Diese Elemente finden ihre Korrelate im P., und zwar in seinen ideologischen und kommunikativen Dimensionen. Übereinstimmungen zwischen populistischer Ideologie und Massenmedien finden sich im Narrativ des betrogenen Volkes, im Aufbau eines moralisch-überlegenen Volkes gegenüber der korrupten Elite und in der zentralen Bedeutung des Führers. Diese Elemente bedienen die Aufmerksamkeitskriterien der archetypischen Erzählung, Konfliktproduktion und Personalisierung. In der kommunikativen Dimension sind weitere Übereinstimmungen zu finden: diese ist unterkomplex, hoch emotional und dramatisch. Populistische Kommunikation produziert Außergewöhnliches, indem sie zu Skandal und Tabubrüchen tendiert. Ihre manichäische Struktur produziert zwangsläufig Konflikte.

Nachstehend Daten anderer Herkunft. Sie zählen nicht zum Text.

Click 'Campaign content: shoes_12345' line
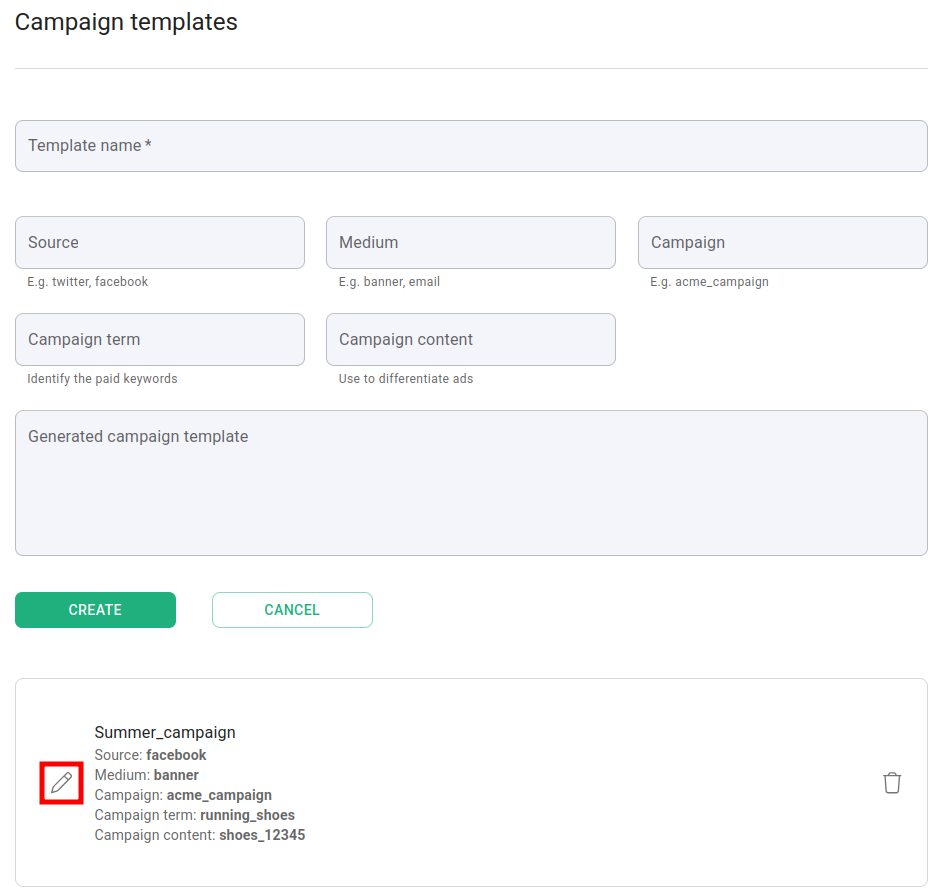 click(x=199, y=835)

Auch hier werden die massenmedialen Aufmerksamkeitskriterien bedient, etwa Komplexitätsreduktion, Zwang zur Aktualität und Außergewöhnlichem, Dramatisierung und Emotionalisierung. Wenn politische Akteure sich populistischer Logik bedienen, haben sie daher höhere Chancen, die Medienaufmerksamkeit zu erwecken.